FEATURE: Ilonggo with cerebral palsy passes bar
CEBU, Philippines - For some, it was hard work; for others it was plain luck, but for Julius Alegrado, it was divine intervention that pulled him through the 2010 bar examinations.
Alegrado, who was diagnosed with cerebral palsy-spastic diplegia (most common form of cerebral palsy that affects the legs) after he was born, was one of the 19 bar passers from Iloilo.
Why divine intervention? Alegrado said the recent bar exam was his second try, the first of which was in 2008 right after he graduated from the Central Philippine University (CPU) law school in Iloilo City.
"When I first took the bar exams, I did not rely on review notes. I relied on myself. I was even saying I don't need the review materials. I thought that I could memorize the books from cover to cover. That's how sure I was of passing the bar exams," Alegrado recounted.
But he failed and the heartbreaking thing was that he was only .05 percent short of making the passing mark.
It was then that it dawned on him that God has a purpose for "failing" him. "It was at that moment when I knew God wanted to send me a message: For me to leave everything up to him when I knew I did everything I could," Alegrado said.
"That failure was the best thing that ever happened to me. It made me realized that without God, I am nothing," he said.

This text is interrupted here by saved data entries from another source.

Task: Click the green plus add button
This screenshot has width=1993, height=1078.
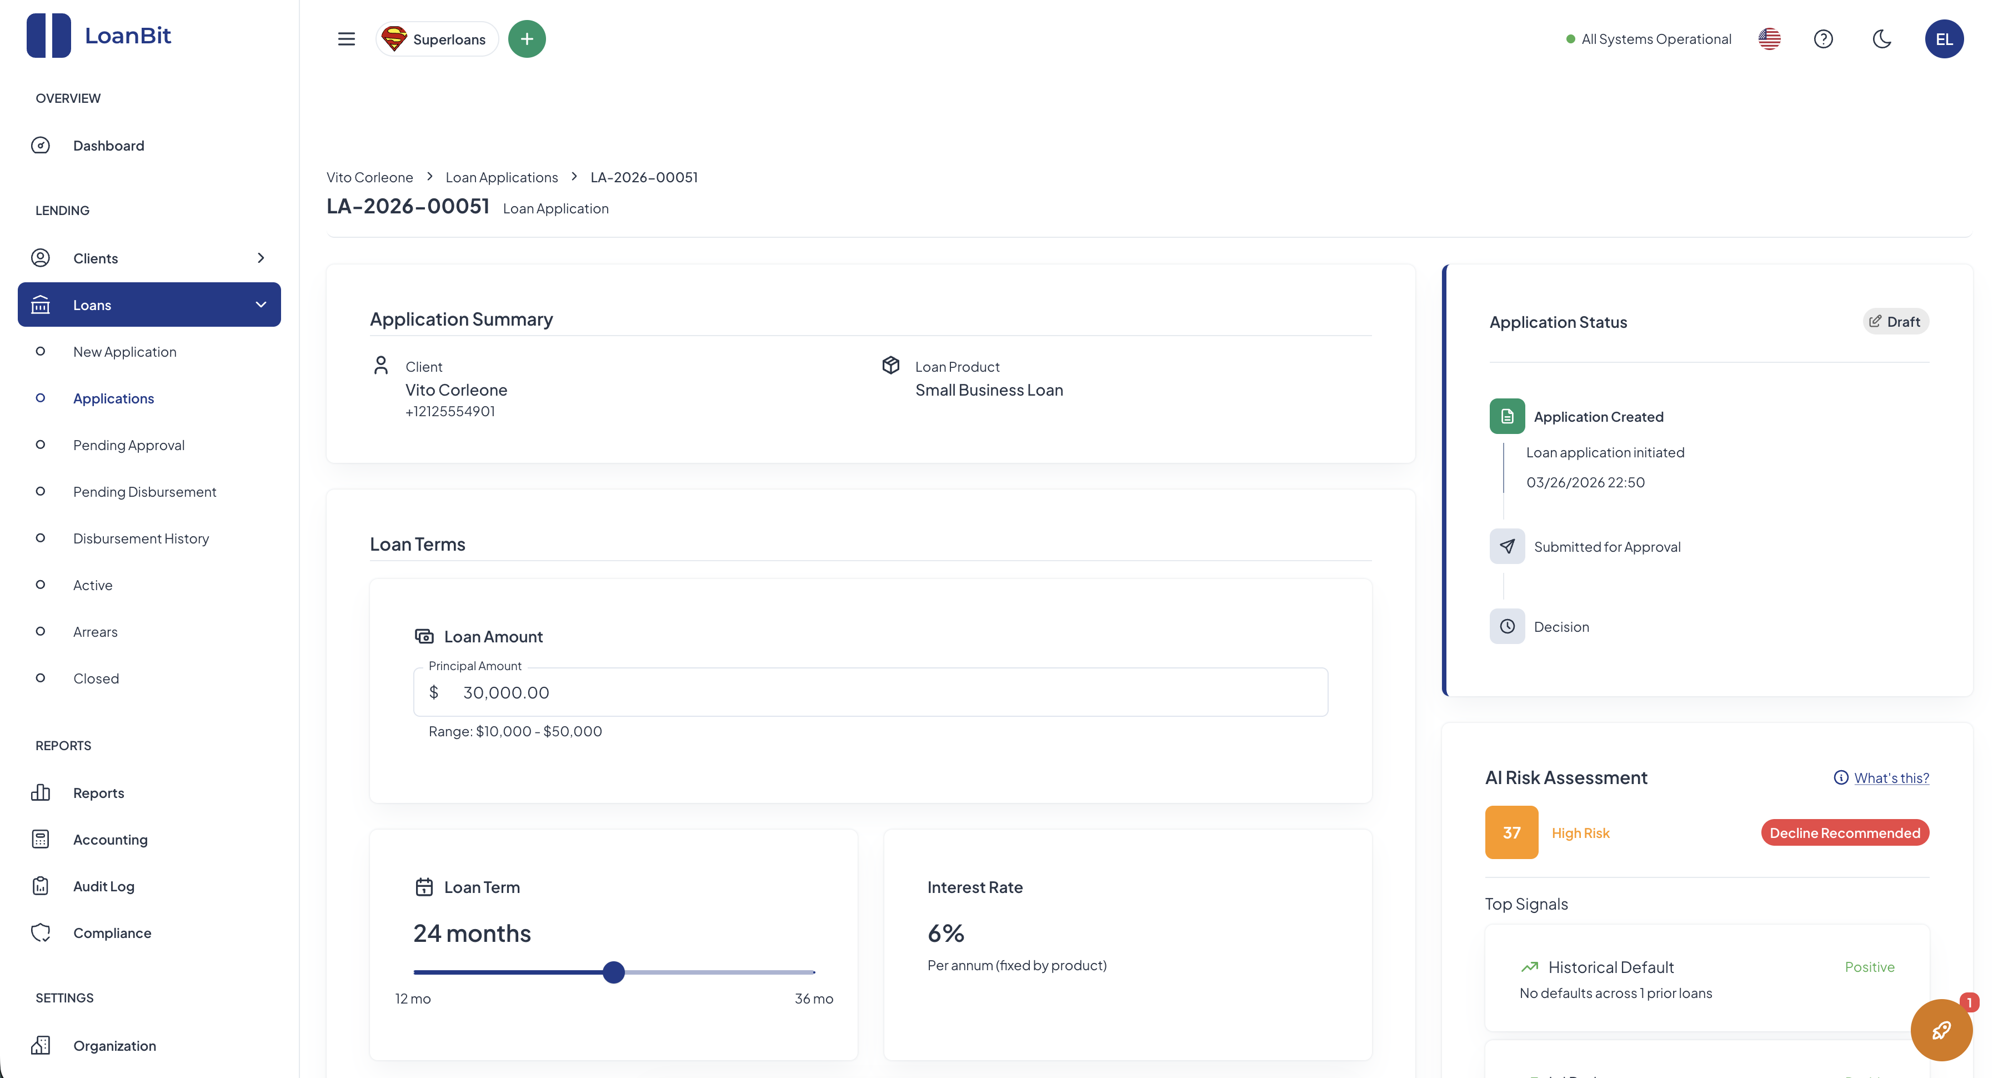Action: (x=527, y=39)
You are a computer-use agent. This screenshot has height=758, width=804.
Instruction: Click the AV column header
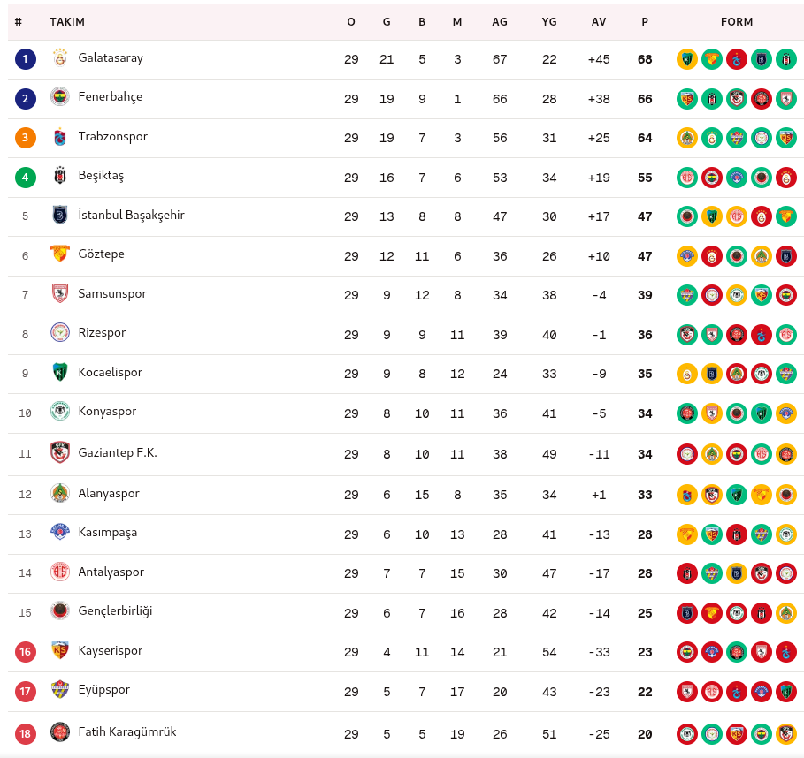pos(599,22)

In the interim, from that fall into the recent bar, Alegrado applied for work at the Presidential Management Staff. He was considered for any job, until April 2009 when he got an endorsement from then Provincial Board Member Rodolfo Cabado, a friend of then PMS head Hermogenes Esperon.
By 2010, after a lot of persuasion from my co-PMS employees, he decided to give himself a second stab at the bar. "At that time, I had this mindset that I already did what I could, so it's up to our God to reveal his plans to me. Unlike the first time I took, my prayers were more than my studies," he said.
Finally, when the bar exams results were out, God's revelation showed Alegrado among the bar passers.
Alegrado was born on July 3, 1983 at Tapaz, Capiz to a middle-class family. His mother, he calls Mamang Helen, delivered him 7-month premature, and he only had a birth weight of 4.8 pounds.
"I was destined to survive," he said now, as he emphasized there was nothing special or abnormal about him. "My family let me feel that I'm normal as anyone could be," he said.
He was initially schooled at Tapaz, Capiz until the family, due to financial drawbacks, relocated to Brgy. Bakhaw in Mandurriao, Iloilo City. "Of course, I went through all that bullying like they used to tease me pi-ang (cripple)," he said.
The bullying and teasing however made him more determined to prove his worth. In 1996, Alegrado finished valedictorian at Bakhaw Elementary School. In high school, he was forced to use cane to aid him walk, and the bullying got more than before. "My self-esteem was intact. My parents did not make me feel inferior," he said. In 2000, he graduated with honors at the Iloilo National High School in La Paz, Iloilo City.
He then took his Bachelor of Science in Political Science at West Visayas State University where he graduated cum laude in 2004.
For Alegrado, being a lawyer was a job destined for him. "There was no lawyer in the family. But my grandfather used to tell that I should be a lawyer," he said, adding that the biggest motivator on him was the family's adversity. Being a certified lawyer now, he said he studied law because he wanted to give something back to his family. "It's really for them," he said.
Currently, his father is a licensed insurance agent while his mother has stopped working abroad as a nurse.